Jobs seem to be on the minds of everyone in this current economic climate and a look back at how residents of Wayne County earned a living in 1850 reveals a marked contrast with occupations of today. In 1850 Wayne County was far from a wild frontier town, but living was far from easy, particularly for the largely rural townships.
Employment was limited to a few industries. The 1850 census records do not always tell the complete story because many men listed their occupation as farmer but usually found it necessary to work at other trades to support their families. Making it through the long winters when farming was not an option required the farmer to seek other employment.
By 1850, the D&H Canal and Gravity Railroad had been in operation for about twenty-two years and was a steady source of employment needed for the operation, maintenance and improvements of both systems.

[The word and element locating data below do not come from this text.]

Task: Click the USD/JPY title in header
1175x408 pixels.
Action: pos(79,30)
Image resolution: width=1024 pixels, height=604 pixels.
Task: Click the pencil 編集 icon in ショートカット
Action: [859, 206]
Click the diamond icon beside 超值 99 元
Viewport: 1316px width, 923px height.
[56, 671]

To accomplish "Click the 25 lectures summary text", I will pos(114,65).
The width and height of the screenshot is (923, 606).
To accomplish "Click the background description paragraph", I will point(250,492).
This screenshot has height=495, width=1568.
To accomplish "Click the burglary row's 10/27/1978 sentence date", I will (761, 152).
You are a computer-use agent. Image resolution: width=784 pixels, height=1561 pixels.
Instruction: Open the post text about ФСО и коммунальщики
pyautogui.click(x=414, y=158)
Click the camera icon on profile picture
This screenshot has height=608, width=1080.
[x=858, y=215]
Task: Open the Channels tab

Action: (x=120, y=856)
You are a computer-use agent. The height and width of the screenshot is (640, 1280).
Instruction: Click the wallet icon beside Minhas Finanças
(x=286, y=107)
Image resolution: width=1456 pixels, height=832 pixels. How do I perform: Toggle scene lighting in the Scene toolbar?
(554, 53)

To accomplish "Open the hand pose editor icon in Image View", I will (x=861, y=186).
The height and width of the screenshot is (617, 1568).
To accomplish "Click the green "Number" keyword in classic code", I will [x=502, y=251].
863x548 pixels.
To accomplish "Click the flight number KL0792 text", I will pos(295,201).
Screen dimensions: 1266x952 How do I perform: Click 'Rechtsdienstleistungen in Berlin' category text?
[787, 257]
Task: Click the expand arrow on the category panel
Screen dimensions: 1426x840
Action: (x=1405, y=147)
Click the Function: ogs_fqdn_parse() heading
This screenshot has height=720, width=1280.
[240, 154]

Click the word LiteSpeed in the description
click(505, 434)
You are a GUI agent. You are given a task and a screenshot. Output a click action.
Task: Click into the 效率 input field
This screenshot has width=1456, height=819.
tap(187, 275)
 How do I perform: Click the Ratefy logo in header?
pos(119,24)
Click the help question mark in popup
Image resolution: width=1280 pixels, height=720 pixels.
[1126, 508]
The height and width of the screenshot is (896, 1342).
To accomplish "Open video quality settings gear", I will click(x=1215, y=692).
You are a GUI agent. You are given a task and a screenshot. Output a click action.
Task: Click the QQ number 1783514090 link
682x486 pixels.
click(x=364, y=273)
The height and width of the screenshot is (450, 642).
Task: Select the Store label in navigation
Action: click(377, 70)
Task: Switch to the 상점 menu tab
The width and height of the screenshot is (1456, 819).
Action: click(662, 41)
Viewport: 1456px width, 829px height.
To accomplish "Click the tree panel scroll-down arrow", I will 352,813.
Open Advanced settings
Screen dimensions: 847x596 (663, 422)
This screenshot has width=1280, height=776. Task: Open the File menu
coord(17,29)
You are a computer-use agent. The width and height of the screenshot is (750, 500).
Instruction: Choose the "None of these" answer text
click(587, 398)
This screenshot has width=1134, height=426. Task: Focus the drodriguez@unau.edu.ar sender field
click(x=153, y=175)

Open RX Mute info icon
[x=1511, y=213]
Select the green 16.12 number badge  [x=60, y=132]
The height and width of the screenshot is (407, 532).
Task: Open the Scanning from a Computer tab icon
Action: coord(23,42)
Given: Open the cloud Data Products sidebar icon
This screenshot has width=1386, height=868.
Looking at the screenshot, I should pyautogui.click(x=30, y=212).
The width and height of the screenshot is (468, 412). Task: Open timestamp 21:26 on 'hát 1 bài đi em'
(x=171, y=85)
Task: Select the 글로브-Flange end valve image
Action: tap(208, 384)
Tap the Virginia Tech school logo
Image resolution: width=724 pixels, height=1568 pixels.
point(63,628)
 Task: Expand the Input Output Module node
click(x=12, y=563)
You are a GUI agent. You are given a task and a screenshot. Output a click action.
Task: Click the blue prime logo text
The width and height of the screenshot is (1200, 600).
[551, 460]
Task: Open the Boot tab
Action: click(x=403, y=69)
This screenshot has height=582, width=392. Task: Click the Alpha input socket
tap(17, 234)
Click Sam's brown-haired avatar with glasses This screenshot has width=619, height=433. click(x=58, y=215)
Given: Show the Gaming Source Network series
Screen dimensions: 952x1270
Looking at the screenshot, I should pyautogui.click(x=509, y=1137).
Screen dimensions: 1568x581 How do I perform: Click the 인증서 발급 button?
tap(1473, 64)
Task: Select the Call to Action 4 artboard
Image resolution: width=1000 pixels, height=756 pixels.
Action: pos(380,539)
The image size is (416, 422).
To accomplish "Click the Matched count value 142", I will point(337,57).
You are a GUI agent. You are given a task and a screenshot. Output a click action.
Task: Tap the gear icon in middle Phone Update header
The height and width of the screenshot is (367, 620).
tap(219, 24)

Other occupations related to the canal were boat builders who, in turn, hired carpenters. Census records were seldom specific and, more often than not, the entry for occupation is listed as laborer. The individual could be a laborer on the canal, the gravity railroad, a stone quarry or some other industry. The location where the individual lived was usually a clue.
If he lived in Scott Township it was safe to assume he did not work on the canal or the railroad. In the areas of the county where tanning was the main industry it might be possible that the individual worked at a tannery. The term "tanner" was only applied to the owner and operator of the tannery.
It is interesting to see how differently individuals identified their occupations to the census taker. Joseph Atkinson of Hawley, who was a very wealthy man who owned several acres of land, a hotel and made a fortune as a lumberman is simply listed as a "farmer." Many farmers called their own sons "laborers" while others elevated them to "farmer" although in most cases the sons did not own any land.
The lumber industry employed "sawyers" although we do not see that term today. Many beginning genealogists are fooled into thinking their ancestors were attorneys when their job actually felling trees. The confusion results from the penmanship of the 19th century in which the "L" and the "S" were maddeningly similar. There were many saw mills throughout the county in that period but far from all of them were commercial.
It was not unusual for a farmer to have a saw mill on his farm to provide lumber for his own use and occasionally that of his neighbors.
In 1850 the term "miller" could refer to a saw mill, grist mill or millwright who made doors, windows, etc.
Page 2 of 2 - Very little was machine made so many of the occupations may be unfamiliar in today's lexicon. A cooper made barrels. Axes, harnesses, wagons, etc. were made by skilled craftsmen. A person listed as a "stick polisher" was someone who worked in one of the several walking stick and umbrella factories. Occupations for ladies, aside from "keeping house," included "seamstress" or "milliner."
Some of the 1850 census entries are mystifying. One person is listed as a "ship's carpenter" but, since no ships were built in the county, could he have been a boat builder for the canal company? The census taker was required to read and write but often his spelling would raise some questions. The 1850 census listed only one "sircus" rider. There are two possible interpretations for this entry. The circus did make occasional visits to the county, so one wonders if he was just "between jobs." It was also true that itinerant preachers or "circuit riders" traveled from congregation to congregation. Since unemployment insurance did not exist at that time, it is hoped that it was the latter.
As years go by occupations are phased out to be replaced by newer ones created by the advancement of technology and changing life style. Drastic changes may have been made in what one does for a living and how it is done but it still is all in a day's work.